Sunday, February 7, 2016

Land tax becomes respectable part of tax debate

After decades of political pressure that systematically clawed back state and local government’s ability to tax land, the debate has now swung back to this most efficient of taxes.

Land taxes are apparently a hot topic for debate at the years NSW Labor annual conference.

New sweet-talking Prime Minister Malcolm Turnbull even said the formerly unspeakable words on national television over the weekend (at the 6.30minute minute mark). Though he says while it is a great policy economically, it is politically 11 out of 10 in terms of difficulty. No $hit. When your voter based is dominated by homeowners, and your party made up of the country’s wealthiest landowners, you ain’t got a chance.

Let’s do the hypothetical anyway.
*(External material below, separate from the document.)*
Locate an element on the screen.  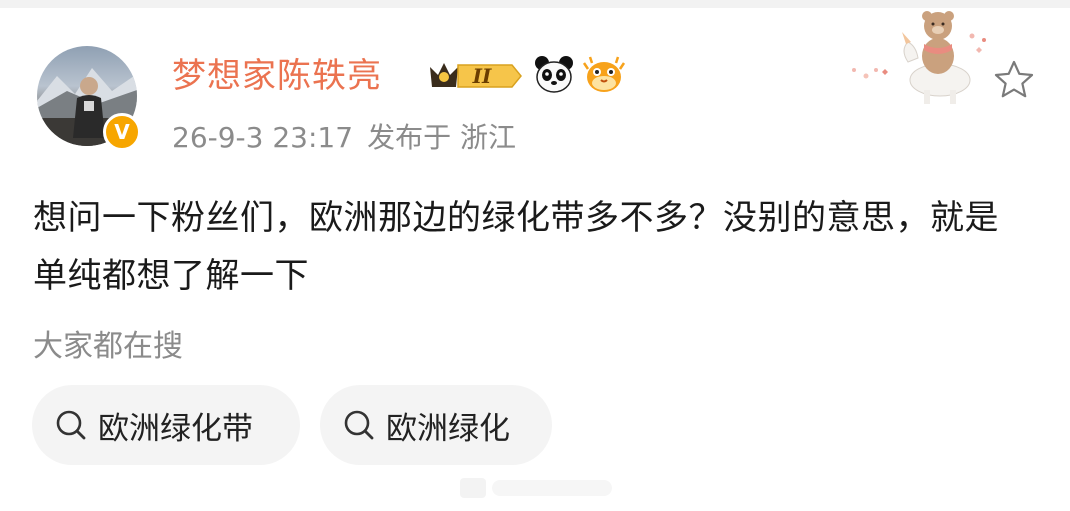
search-chip: 欧洲绿化 is located at coordinates (436, 425).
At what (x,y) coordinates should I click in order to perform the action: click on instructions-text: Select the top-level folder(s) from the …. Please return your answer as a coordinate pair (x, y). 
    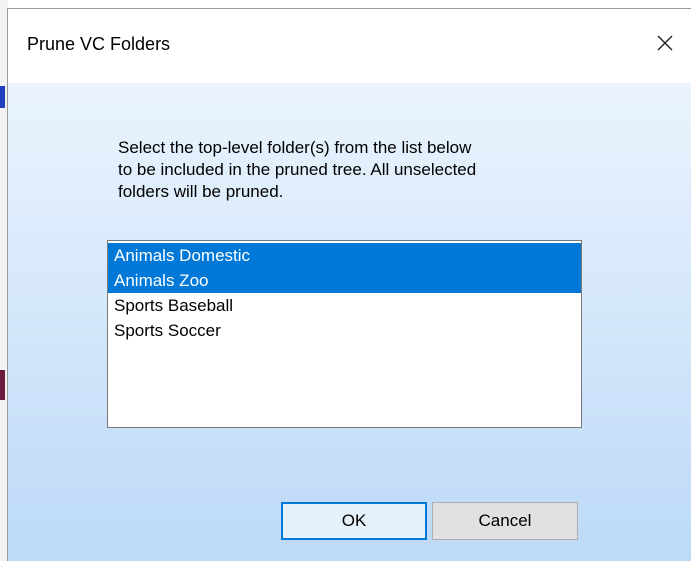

How much could be raised from state land taxes?

In NSW just the exemptions to the current 1.6% (2% over 2.5million in value) land tax amount to $700million per year.

In Queensland the exemptions to the current land tax regime cost the state $1.3billion in 2014-15, with the components of the costs of the exemptions summarised in the below image.

Yes, you will see a $23million per year land developers concession - at tax with the exact opposite incentives to efficient tax, reducing the cost of not developing land.


In Victoria land tax concessions are forecast to cost $2.9biliion in the current financial year, amongst a bunch of other concessions that amounted to a total of $4.9billion. See the summary from the budget papers below.


So just in these three east coast states we have about $5billion per year just in land tax exemptions, plus many billions in other exemptions, including on gambling. If we remove the land tax concessions and double the land tax rate to around 4%, these three states could raise another $13billion every year.

But that is just the start of the tax concessions for the nation’s wealthiest.

What about another tax loophole? The capital gains tax exemptions. Treasury estimates it costs the country $56billion per year.

Or discounted taxation on super contributions? There’s another $27billion per year.

There are simply billions lying on the table in obvious tax loopholes for the rich, with land tax exemptions just one of many.

We have seen one big change - saying the words land tax has become acceptable for a politician. Now let’s hope this change starts snowballing, and that states can fight the propaganda of vested interests to use their tax powers more wisely and efficiently.

1 comment:

  1. Wow! That's interesting Cam. How much neutrality there would be if the exemptions were reversed and applied to income tax and company tax cuts to the same value. What effect would 80+ billion in tax cuts across progressive income tax rates and a flat company tax rate have, and who would benefit most? Would the value flow back into the same accounts?